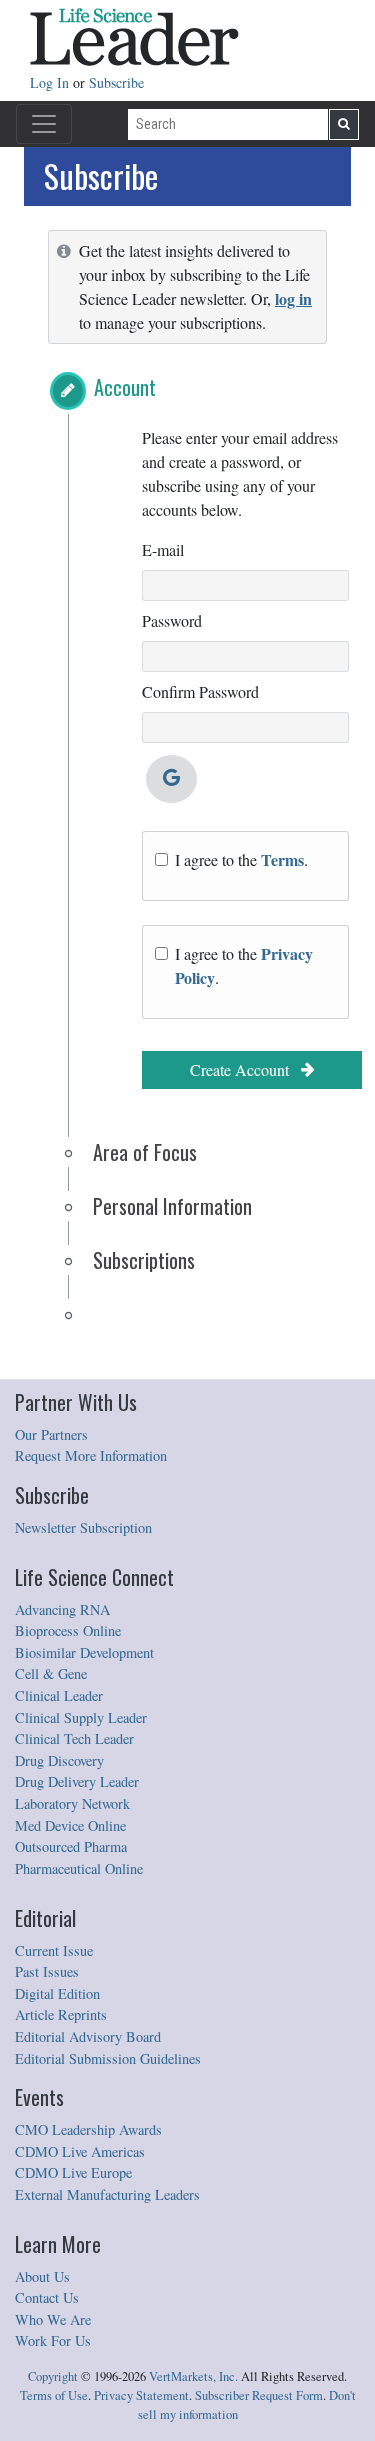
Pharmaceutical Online (79, 1868)
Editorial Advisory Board (88, 2036)
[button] (68, 391)
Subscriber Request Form (259, 2395)
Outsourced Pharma (71, 1846)
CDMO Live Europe (73, 2172)
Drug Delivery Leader (77, 1781)
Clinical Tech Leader (74, 1738)
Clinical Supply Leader (81, 1717)
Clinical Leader (59, 1695)
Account (125, 387)
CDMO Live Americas (80, 2151)
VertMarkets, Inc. (193, 2376)
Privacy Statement (141, 2395)
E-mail (163, 549)
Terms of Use (54, 2395)
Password (172, 620)
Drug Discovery (59, 1760)
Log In (51, 82)
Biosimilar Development (84, 1652)
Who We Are (53, 2319)
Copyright (53, 2376)
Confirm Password (200, 691)
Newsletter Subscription (83, 1527)
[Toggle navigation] (44, 124)
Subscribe (116, 82)
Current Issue (54, 1950)
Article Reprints (61, 2014)
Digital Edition (57, 1993)
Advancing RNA (62, 1609)
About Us (42, 2276)
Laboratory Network (72, 1803)
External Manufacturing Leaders (107, 2194)
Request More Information (91, 1455)
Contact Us (47, 2297)
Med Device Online (70, 1825)
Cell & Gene (51, 1673)
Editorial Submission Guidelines (108, 2058)
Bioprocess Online (68, 1630)
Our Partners (51, 1434)
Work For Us (53, 2340)
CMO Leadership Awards (88, 2129)
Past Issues (47, 1971)
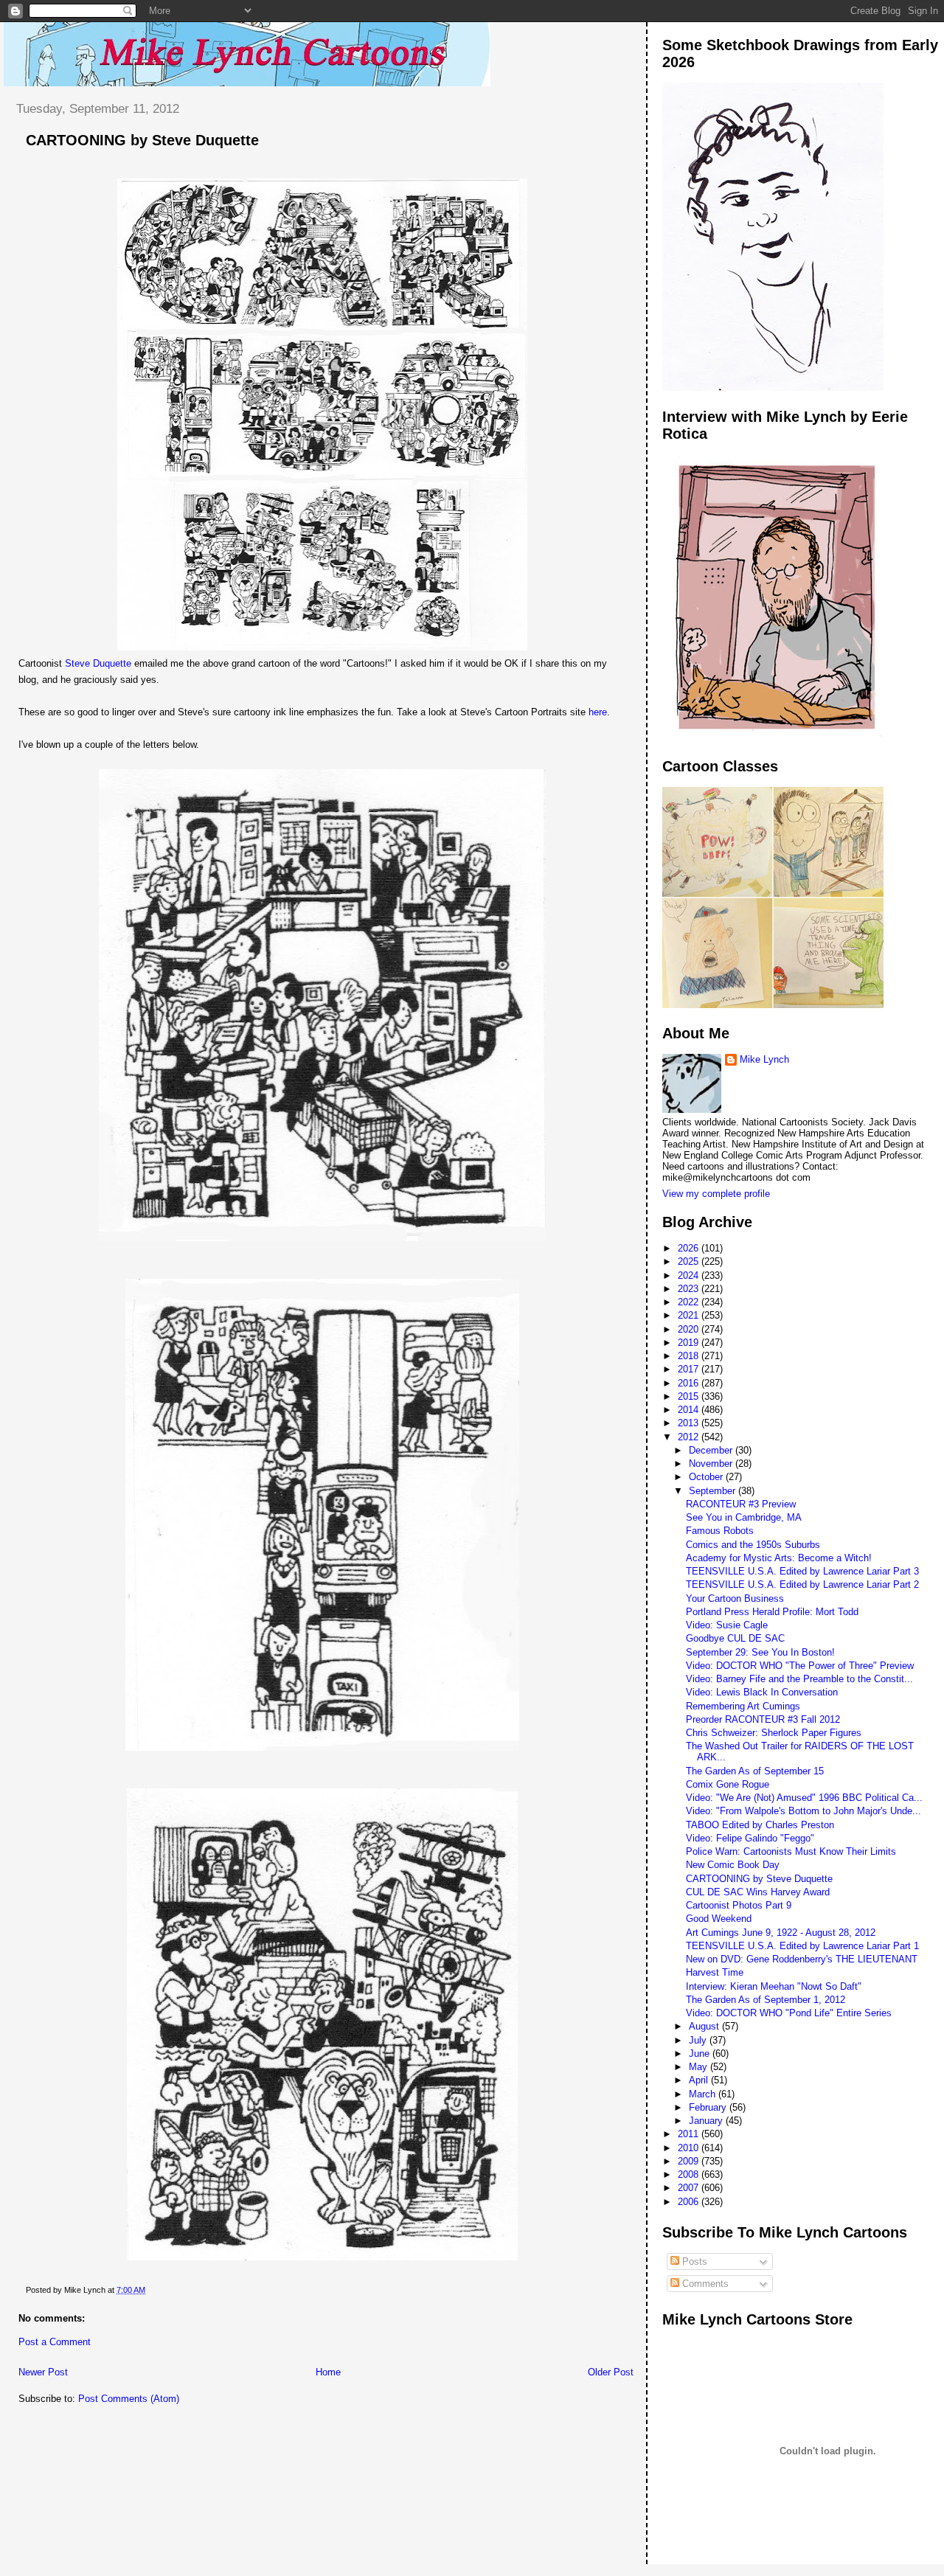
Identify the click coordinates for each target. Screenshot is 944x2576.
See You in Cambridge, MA (744, 1517)
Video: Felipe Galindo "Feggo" (750, 1838)
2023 (689, 1288)
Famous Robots (720, 1530)
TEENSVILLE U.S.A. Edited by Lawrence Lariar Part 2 (802, 1584)
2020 (689, 1329)
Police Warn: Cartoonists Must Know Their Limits (791, 1851)
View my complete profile (716, 1193)
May (699, 2066)
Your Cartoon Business (735, 1598)
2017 (689, 1369)
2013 (689, 1422)
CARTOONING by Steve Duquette (142, 140)
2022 (689, 1302)
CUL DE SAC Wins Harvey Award (758, 1892)
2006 (689, 2201)
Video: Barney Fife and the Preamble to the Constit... (799, 1678)
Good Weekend (719, 1918)
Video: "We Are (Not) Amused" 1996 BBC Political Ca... (804, 1797)
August (705, 2026)
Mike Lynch (764, 1059)
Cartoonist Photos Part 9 (738, 1905)
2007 (689, 2187)
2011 (689, 2133)
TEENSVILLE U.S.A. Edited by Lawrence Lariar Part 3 (802, 1571)
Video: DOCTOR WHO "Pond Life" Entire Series (789, 2012)
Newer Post (43, 2372)
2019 (689, 1342)
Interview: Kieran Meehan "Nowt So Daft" (773, 1986)
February (709, 2107)
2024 (689, 1275)
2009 (689, 2161)
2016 (689, 1383)
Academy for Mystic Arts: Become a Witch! (779, 1557)
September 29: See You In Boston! (760, 1652)
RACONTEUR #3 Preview (741, 1504)
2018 (689, 1355)
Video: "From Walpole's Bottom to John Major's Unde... (803, 1810)
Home (328, 2372)
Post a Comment (54, 2341)
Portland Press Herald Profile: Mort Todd (772, 1611)
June (700, 2053)
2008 (689, 2174)
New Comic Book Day (733, 1864)
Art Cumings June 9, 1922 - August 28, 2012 (780, 1932)
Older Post (611, 2372)
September (713, 1490)
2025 (689, 1261)
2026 (689, 1248)
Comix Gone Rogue (727, 1784)
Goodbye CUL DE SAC (735, 1638)
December (712, 1450)
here (598, 712)
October (707, 1476)
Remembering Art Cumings (743, 1706)
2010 (689, 2147)
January (707, 2120)
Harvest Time (714, 1972)
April (700, 2080)
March (703, 2094)
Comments (704, 2283)
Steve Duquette (98, 663)
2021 (689, 1315)
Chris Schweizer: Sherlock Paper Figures (773, 1732)
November (712, 1463)
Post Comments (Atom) (128, 2398)
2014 (689, 1409)
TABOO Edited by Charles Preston (760, 1824)
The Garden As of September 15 (755, 1771)
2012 (689, 1437)
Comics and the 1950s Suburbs (753, 1544)
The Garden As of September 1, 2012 (765, 1999)
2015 (689, 1396)
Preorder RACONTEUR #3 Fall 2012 (763, 1719)
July (699, 2040)
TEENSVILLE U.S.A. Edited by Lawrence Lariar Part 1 (802, 1945)
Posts (693, 2261)
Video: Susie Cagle (727, 1625)
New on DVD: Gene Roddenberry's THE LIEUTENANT (801, 1959)
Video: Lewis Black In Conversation (762, 1692)
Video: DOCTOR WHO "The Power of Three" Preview (800, 1665)
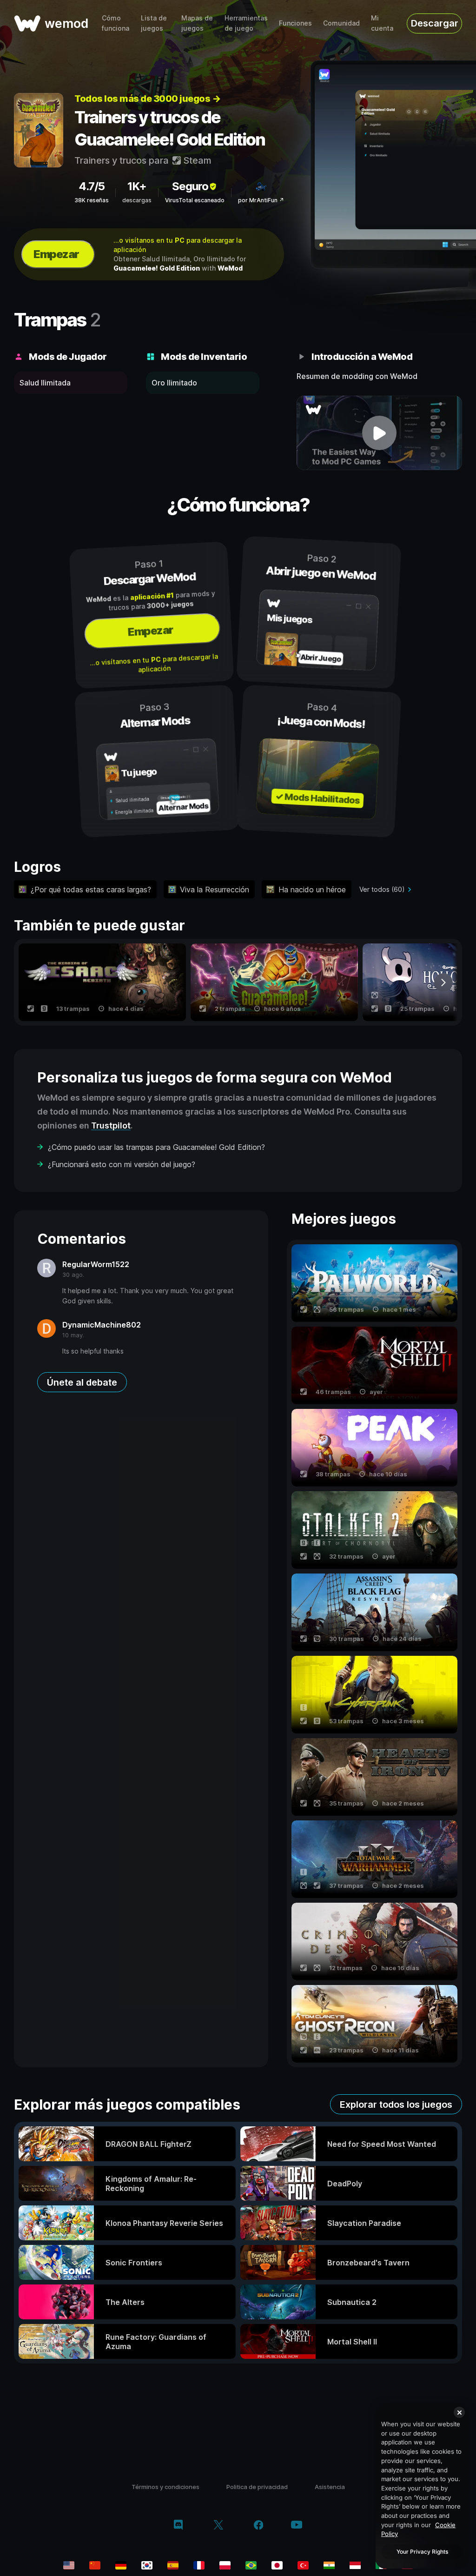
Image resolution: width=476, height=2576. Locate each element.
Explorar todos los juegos (396, 2104)
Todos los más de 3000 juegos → (147, 98)
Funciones (295, 23)
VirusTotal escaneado (195, 200)
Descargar (434, 23)
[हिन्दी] (329, 2565)
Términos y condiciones (165, 2486)
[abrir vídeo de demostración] (379, 433)
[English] (68, 2565)
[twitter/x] (218, 2525)
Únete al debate (82, 1382)
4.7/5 (92, 186)
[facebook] (259, 2525)
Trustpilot (111, 1125)
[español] (172, 2565)
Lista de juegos (154, 23)
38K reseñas (91, 200)
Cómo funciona (115, 23)
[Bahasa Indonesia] (355, 2565)
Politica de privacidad (257, 2486)
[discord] (178, 2526)
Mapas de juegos (197, 23)
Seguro (190, 186)
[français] (199, 2565)
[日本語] (277, 2565)
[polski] (225, 2565)
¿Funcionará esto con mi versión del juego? (121, 1164)
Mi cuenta (382, 23)
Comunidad (341, 23)
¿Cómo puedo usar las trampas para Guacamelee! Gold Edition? (156, 1147)
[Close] (459, 2412)
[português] (251, 2565)
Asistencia (330, 2486)
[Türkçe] (303, 2565)
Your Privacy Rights (422, 2551)
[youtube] (296, 2525)
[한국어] (146, 2565)
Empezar (56, 254)
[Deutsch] (120, 2565)
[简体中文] (94, 2565)
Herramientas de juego (246, 23)
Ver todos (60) (382, 889)
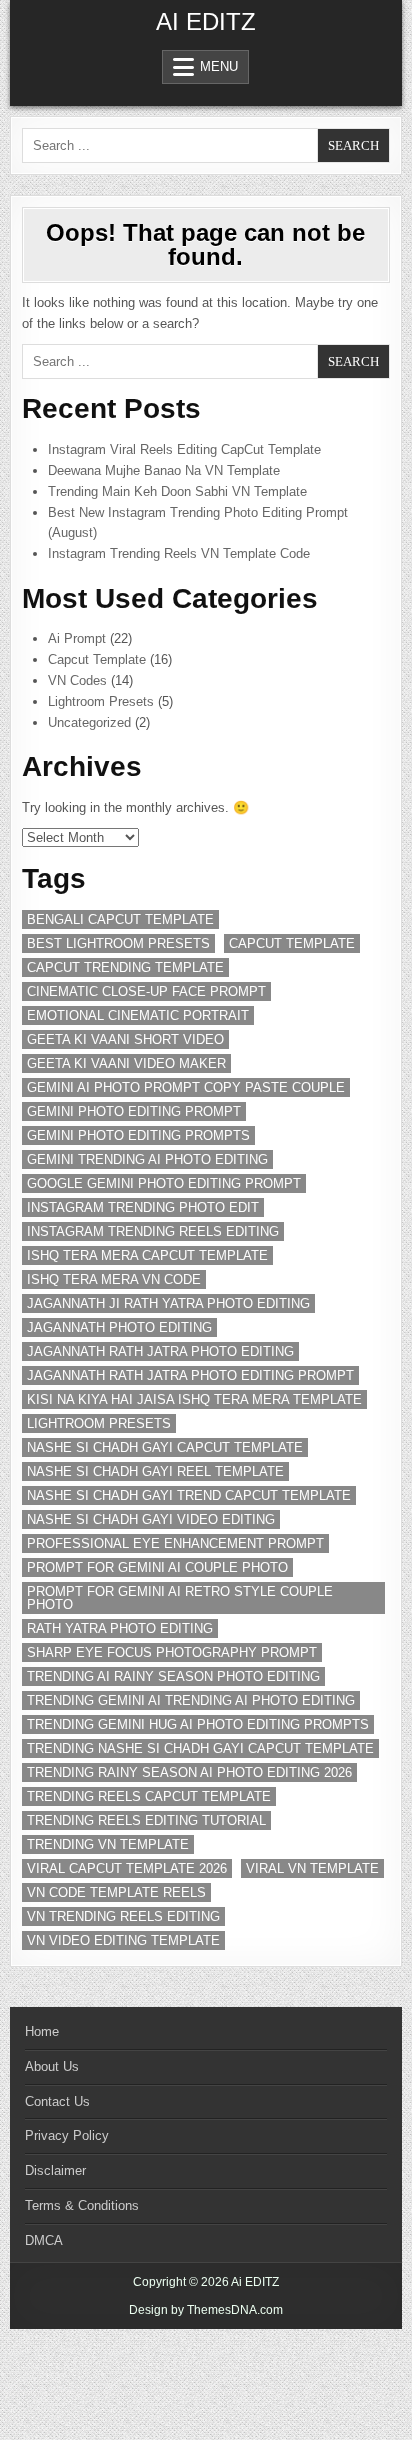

--------------------------------

#### [Work to complete]
Restate word for word the lines of the data above, starting at the line containing "February (709, 2107)" and ending at the line containing "Video: Susie Cagle (727, 1625)", both included, and nothing more.

#### [Response below]
February (709, 2107)
2024 (689, 1275)
2009 (689, 2161)
2016 (689, 1383)
Academy for Mystic Arts: Become a Witch! (779, 1557)
September 29: See You In Boston! (760, 1652)
RACONTEUR #3 Preview (741, 1504)
2018 (689, 1355)
Video: "From Walpole's Bottom to John Major's Unde... (803, 1810)
Home (328, 2372)
Post a Comment (54, 2341)
Portland Press Herald Profile: Mort Todd (772, 1611)
June (700, 2053)
2008 (689, 2174)
New Comic Book Day (733, 1864)
Art Cumings June 9, 1922 - August 28, 2012 (780, 1932)
Older Post (611, 2372)
September (713, 1490)
2025 (689, 1261)
2026 (689, 1248)
Comix Gone Rogue (727, 1784)
Goodbye CUL DE SAC (735, 1638)
December (712, 1450)
here (598, 712)
October (707, 1476)
Remembering Art Cumings (743, 1706)
2010 (689, 2147)
January (707, 2120)
Harvest Time (714, 1972)
April (700, 2080)
March (703, 2094)
Comments (704, 2283)
Steve Duquette (98, 663)
2021 (689, 1315)
Chris Schweizer: Sherlock Paper Figures (773, 1732)
November (712, 1463)
Post Comments (Atom) (128, 2398)
2014 (689, 1409)
TABOO Edited by Charles Preston (760, 1824)
The Garden As of September 15 (755, 1771)
2012 (689, 1437)
Comics and the 1950s Suburbs (753, 1544)
The Garden As of September 1, 2012 (765, 1999)
2015 (689, 1396)
Preorder RACONTEUR #3 Fall 2012 (763, 1719)
July (699, 2040)
TEENSVILLE U.S.A. Edited by Lawrence Lariar Part 1 (802, 1945)
Posts (693, 2261)
Video: Susie Cagle (727, 1625)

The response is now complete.